What is the personality type of Jay Halstead? Which MBTI personality type best fits? Personality type for Jay Halstead from Chicago Pd and what is the personality traits.
Jay Halstead personality type is INFP, so it’s natural to assume that he would fit into the INFP Myers-Briggs™ type. However, this is a mistake. Halstead’s primary Myers-Briggs™ type is ISFJ, not INFP. And ISFJs are not generally known to be “users” of other people’s feelings.
The real problem with this story is that it gave me a very inaccurate impression of Halstead as a person. In actuality, he was an extremely kind and compassionate person. He always had a sense of humor and was always willing to listen to someone’s story. He would often approach me and say, “Hey, I see you’re feeling down. How can I help?”
But Halstead was also an extremely angry and angry-at-the-world type of person. Whenever we were working on a project, Halstead would often take angry notes during meetings. And during those angry notes, Halstead would sometimes take the opportunity to pull me aside and say, “You know what? I actually think you’re an asshole.”
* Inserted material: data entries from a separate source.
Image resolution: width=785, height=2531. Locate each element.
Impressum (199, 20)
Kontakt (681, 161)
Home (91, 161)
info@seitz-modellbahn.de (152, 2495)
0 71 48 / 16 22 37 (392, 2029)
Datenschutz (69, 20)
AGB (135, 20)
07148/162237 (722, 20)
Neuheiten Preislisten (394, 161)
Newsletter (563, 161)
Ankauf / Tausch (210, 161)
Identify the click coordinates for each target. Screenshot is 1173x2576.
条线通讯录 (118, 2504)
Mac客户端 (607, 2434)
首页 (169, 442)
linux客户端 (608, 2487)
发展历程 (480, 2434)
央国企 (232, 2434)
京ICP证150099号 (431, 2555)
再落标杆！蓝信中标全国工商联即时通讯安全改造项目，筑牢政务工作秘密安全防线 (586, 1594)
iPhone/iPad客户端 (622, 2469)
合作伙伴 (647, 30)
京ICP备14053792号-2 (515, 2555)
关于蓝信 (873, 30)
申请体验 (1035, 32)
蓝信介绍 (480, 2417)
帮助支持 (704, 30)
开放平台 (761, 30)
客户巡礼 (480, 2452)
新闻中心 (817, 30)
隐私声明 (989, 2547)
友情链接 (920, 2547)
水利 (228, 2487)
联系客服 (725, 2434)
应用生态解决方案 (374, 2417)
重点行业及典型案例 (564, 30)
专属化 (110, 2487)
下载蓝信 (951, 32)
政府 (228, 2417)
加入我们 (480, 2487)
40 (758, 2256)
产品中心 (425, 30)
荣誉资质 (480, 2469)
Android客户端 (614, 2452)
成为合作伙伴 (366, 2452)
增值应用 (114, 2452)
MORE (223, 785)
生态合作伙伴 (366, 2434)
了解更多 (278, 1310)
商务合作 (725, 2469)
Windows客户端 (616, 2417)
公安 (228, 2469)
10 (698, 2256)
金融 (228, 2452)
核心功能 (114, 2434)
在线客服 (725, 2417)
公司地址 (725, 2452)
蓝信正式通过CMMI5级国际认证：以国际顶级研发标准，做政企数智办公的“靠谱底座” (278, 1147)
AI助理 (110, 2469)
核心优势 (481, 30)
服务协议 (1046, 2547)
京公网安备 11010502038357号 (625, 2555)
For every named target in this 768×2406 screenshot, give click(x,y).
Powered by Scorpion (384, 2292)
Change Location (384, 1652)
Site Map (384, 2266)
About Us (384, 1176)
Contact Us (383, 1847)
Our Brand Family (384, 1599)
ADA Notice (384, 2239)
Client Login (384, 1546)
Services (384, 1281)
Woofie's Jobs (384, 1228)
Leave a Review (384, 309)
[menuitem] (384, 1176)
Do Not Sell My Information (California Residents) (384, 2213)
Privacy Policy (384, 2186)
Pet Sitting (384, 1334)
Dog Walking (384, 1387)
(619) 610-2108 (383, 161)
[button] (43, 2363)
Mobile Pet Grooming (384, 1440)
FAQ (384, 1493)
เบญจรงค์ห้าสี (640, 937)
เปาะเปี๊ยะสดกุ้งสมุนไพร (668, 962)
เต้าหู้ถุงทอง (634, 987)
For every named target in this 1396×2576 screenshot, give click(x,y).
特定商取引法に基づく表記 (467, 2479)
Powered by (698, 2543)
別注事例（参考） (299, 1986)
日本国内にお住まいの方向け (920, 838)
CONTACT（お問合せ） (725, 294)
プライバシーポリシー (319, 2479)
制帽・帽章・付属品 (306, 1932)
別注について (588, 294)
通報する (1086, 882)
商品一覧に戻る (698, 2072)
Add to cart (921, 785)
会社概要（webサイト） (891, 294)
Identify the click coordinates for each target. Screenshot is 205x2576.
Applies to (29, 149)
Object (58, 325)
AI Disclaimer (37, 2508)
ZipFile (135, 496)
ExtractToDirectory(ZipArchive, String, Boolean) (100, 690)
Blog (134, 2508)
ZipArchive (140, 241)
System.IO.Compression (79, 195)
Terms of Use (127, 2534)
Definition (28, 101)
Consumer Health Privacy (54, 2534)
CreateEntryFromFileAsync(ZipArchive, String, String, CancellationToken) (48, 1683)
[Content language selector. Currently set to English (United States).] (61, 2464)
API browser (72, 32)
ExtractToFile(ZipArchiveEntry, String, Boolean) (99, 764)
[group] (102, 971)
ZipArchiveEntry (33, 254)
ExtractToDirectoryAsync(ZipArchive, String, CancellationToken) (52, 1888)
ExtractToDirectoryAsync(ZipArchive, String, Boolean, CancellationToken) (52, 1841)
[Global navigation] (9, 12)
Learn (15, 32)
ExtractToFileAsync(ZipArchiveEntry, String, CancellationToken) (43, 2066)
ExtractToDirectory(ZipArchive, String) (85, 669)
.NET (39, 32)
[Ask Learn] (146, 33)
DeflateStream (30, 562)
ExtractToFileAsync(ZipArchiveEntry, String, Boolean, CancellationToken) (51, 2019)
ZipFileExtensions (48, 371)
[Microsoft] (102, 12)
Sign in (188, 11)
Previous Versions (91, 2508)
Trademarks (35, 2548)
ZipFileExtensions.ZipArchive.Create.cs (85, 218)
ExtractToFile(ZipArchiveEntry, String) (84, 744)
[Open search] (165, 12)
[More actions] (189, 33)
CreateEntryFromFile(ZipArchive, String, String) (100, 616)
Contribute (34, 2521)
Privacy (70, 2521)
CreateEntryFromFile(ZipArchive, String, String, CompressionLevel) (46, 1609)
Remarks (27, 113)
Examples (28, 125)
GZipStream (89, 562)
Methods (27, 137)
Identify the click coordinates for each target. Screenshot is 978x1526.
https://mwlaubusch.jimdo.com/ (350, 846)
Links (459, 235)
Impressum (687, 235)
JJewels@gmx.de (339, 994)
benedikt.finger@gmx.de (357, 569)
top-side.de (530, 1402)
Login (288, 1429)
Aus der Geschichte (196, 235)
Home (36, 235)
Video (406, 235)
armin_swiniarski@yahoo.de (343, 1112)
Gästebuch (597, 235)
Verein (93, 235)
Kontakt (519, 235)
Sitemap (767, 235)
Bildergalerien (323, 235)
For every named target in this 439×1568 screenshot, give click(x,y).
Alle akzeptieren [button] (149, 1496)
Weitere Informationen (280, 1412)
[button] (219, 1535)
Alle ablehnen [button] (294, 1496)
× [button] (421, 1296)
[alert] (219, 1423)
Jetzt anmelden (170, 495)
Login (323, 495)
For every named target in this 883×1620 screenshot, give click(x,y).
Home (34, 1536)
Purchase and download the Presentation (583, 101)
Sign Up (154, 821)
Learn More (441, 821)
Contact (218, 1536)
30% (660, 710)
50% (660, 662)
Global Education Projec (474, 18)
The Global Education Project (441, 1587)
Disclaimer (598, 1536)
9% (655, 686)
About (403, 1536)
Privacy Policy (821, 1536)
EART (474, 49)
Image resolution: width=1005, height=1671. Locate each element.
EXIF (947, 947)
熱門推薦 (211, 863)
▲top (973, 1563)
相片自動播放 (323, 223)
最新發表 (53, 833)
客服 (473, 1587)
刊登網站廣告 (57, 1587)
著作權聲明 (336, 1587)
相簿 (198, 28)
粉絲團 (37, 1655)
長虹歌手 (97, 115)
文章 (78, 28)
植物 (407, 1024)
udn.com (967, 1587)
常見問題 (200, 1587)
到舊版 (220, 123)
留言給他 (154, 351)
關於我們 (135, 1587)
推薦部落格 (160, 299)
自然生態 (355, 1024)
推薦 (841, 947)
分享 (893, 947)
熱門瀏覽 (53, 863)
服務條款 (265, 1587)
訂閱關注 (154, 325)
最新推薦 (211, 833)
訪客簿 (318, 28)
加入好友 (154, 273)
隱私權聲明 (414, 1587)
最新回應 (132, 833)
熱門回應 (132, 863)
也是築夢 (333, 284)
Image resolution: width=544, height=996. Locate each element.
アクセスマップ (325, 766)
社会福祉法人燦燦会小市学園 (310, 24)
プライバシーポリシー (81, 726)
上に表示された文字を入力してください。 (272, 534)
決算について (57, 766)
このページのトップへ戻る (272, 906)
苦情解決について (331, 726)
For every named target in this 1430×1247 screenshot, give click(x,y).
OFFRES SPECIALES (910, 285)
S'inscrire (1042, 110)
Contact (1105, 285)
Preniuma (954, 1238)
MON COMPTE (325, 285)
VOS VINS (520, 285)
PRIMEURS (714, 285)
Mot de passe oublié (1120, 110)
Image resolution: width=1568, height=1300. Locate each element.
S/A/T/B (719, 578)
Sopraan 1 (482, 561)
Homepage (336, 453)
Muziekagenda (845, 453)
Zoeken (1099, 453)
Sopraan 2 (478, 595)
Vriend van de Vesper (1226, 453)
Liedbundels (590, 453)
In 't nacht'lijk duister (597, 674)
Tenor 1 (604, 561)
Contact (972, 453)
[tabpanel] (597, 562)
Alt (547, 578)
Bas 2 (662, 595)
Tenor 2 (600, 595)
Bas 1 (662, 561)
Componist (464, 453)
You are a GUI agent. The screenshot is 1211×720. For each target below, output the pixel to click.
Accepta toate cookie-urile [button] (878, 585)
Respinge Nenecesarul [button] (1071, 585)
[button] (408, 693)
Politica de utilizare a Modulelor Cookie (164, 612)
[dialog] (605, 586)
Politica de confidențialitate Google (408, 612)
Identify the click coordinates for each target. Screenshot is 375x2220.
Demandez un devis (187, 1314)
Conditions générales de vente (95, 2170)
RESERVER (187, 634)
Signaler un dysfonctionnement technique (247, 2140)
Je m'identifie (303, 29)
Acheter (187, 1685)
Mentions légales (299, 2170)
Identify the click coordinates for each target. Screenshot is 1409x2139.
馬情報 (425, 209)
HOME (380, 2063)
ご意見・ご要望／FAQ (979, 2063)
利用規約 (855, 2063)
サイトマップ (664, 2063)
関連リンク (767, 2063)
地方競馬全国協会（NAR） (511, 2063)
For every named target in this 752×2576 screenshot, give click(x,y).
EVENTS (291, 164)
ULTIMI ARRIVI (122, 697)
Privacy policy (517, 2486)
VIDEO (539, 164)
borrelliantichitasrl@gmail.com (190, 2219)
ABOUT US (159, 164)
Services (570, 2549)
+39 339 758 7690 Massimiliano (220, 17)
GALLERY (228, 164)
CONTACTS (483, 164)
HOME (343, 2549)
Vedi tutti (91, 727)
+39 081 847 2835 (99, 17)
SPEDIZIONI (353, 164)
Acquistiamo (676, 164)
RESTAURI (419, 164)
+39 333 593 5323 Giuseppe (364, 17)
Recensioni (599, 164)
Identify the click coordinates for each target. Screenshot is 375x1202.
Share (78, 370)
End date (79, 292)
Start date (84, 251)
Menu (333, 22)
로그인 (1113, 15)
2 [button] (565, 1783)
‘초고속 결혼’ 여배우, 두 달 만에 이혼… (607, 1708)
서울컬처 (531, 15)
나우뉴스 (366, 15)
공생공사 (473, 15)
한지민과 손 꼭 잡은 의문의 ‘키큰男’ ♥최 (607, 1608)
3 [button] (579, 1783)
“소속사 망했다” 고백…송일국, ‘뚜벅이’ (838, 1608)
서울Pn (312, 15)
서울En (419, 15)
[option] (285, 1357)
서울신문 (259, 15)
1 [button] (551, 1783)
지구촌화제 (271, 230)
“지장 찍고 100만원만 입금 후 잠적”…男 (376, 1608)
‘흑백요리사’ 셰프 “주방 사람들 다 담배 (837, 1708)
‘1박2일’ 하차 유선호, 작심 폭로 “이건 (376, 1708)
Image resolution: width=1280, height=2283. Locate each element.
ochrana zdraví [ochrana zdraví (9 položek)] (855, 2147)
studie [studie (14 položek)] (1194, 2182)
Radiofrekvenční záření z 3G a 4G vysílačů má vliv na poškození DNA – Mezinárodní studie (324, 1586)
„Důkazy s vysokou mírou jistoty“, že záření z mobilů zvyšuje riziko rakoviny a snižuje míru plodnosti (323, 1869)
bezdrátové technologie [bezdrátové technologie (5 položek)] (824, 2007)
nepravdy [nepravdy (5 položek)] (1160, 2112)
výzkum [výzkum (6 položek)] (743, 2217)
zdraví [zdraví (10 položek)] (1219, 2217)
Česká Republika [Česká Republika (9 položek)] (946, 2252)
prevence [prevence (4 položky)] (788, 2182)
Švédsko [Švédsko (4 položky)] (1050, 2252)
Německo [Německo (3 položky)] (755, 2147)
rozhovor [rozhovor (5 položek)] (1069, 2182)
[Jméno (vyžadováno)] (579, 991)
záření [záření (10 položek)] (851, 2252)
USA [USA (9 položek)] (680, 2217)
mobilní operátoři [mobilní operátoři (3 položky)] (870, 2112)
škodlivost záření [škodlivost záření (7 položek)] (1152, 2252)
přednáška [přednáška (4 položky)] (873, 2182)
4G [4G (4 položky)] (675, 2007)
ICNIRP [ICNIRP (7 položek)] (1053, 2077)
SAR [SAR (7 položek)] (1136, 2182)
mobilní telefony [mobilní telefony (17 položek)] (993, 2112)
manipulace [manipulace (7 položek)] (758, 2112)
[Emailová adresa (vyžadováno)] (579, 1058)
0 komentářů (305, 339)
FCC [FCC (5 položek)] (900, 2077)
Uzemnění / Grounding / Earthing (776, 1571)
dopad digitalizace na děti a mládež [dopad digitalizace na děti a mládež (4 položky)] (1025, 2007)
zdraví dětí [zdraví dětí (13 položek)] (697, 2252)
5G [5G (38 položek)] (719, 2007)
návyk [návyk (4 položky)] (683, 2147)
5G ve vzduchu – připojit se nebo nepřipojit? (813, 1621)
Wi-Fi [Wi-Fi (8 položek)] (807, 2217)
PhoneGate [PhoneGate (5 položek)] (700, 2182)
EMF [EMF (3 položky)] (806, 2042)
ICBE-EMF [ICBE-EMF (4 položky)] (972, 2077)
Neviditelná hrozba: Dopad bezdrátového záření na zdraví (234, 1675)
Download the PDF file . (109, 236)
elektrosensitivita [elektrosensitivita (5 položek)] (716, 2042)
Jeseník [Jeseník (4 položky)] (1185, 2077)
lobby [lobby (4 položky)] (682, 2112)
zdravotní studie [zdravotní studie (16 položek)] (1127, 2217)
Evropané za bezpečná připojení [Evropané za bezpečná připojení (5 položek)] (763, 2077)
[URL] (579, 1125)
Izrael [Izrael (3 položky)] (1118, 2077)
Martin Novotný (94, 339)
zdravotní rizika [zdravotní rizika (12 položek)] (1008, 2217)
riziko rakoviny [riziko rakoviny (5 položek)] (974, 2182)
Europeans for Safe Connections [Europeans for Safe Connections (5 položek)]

Jay Halstead is a fictional character on the NBC drama Chicago P.D., portrayed by Jesse Lee Soffer. Halstead is a detective with the Chicago Police Department's Intelligence Unit stationed at the 21st district. He was introduced on Chicago Fire as an undercover cop assigned to shadow and take down a local mobster-cum-thug who was harassing Gabriela Dawson, one of the owners of Molly's bar. He requests a transfer to the Intelligence Unit after the assignment ended with him getting shot but successfully arresting the mobster. Chicago P.D. begins a month following his transfer. Aside from the undercover assignment that served as a premise for his transfer to Intelligence, little is known about his early CPD career, except that he was already friends with Antonio Dawson prior to the transfer and that he had joined after serving in the military.